Impact of the Insect Growth Regulator Pyriproxyfen on Immature Development, Fecundity, and Fertility of Aedes albopictus

Increased insecticide resistance, precipitation, humidity, and elevated temperatures create favorable growth conditions for mosquitoes. Control methods should be evaluated to provide the most efficacious mosquito control. Aedes albopictus (Skuse) is an invasive mosquito and competent vector of arboviruses of public health concern (Paupy et al. 2009, Unlu et al. 2013). Reduction of oviposition sites, mosquito control, and avoiding mosquito exposure are the primary means of controlling mosquito-borne diseases (Chandel et al. 2016). Routine oviposition source reduction/removal of water-holding containers (e.g., tires, buckets, tarps, plant pots, bird baths) can help reduce populations of container-ovipositing mosquitoes, such as Ae. albopictus (Hawley 1988, Qualls and Mullen 2006, Yee 2008, Yee et al. 2012). Many mosquito control programs do not possess the manpower and/or financial resources to suppress Ae. albopictus effectively in peridomestic environments (Faraji and Unlu, 2016).

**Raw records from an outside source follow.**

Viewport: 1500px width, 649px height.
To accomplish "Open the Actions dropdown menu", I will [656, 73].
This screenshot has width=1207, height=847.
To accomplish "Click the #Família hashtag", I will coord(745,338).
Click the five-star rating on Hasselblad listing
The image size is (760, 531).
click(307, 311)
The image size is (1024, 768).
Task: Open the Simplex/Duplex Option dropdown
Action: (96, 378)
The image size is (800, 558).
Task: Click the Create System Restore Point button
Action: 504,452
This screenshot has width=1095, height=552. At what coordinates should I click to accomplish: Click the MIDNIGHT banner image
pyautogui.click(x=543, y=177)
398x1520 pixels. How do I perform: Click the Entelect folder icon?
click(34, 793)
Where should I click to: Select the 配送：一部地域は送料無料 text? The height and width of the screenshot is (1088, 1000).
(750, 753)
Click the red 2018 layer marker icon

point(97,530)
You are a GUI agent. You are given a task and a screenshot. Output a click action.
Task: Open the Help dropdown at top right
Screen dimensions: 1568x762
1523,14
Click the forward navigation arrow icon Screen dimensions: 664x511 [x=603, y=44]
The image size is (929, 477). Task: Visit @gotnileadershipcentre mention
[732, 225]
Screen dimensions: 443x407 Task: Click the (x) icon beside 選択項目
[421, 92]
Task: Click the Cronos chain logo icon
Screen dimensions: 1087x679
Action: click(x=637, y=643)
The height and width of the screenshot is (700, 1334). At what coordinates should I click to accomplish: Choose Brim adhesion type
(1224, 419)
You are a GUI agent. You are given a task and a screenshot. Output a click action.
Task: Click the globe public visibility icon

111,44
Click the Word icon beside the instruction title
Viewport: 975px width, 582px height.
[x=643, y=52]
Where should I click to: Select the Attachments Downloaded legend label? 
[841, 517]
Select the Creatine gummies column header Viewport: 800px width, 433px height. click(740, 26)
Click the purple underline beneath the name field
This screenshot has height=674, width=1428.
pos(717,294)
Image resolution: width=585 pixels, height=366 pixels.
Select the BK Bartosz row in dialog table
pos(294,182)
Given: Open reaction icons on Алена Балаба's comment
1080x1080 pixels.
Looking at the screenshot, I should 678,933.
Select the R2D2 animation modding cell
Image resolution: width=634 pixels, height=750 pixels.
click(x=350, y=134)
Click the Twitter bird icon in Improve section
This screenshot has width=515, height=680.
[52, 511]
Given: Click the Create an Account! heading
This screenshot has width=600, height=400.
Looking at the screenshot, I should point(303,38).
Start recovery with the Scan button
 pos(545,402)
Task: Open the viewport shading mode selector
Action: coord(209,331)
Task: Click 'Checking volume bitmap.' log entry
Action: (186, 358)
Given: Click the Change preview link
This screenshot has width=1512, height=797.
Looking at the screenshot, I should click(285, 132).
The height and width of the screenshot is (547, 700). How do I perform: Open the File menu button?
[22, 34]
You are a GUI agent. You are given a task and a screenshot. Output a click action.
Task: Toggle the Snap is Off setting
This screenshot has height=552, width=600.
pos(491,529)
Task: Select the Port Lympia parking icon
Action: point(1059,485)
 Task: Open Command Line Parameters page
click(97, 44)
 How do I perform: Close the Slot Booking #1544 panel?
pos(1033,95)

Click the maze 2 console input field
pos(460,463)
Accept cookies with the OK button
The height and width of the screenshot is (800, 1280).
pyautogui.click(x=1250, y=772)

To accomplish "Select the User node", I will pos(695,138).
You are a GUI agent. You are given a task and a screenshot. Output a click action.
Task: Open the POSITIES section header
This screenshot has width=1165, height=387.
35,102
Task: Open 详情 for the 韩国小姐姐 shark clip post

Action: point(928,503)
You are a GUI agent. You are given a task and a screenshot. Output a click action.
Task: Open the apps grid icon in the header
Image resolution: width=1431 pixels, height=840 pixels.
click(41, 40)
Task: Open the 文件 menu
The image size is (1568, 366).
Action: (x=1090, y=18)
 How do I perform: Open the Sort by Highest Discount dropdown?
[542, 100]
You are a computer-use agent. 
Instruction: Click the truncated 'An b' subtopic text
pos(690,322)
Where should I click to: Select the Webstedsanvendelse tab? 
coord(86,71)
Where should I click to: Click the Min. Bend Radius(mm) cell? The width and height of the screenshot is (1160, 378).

Insect growth regulators (IGRs) are effective in mosquito control due to their low mammalian toxicity and reduced risks to nontarget species (Mian et al. 2017). Insect growth regulators have modes of action such as juvenile hormone analogs, chitin synthesis inhibitors, and ecdysone agonists (Soin et al. 2010). Pyriproxyfen (IGR) mimics insect hormones to stop maturation; however, it is thought that pyriproxyfen is rarely toxic to adult insects (Hallman et al. 2015). Products containing pyriproxyfen can be mixed with adulticides (e.g., Demand^® CS [AI: lambda-cyhalothrin] + IGR Archer^® [AI: pyriproxyfen] used in barrier treatments for mosquito control). In a previous study involving Ae. albopictus, the efficacy of pyriproxyfen autodissemination stations was assessed in cryptic and open cups (250 ml water; Chandel et al. 2016). Autodissemination stations attract gravid female mosquitoes and subsequently contaminate mosquitoes with pyriproxyfen (Gaugler et al. 2012). As mosquitoes exit autodissemination stations, they transfer the pyriproxyfen to other oviposition sites, thereby providing control in multiple sites (Gaugler et al. 2012).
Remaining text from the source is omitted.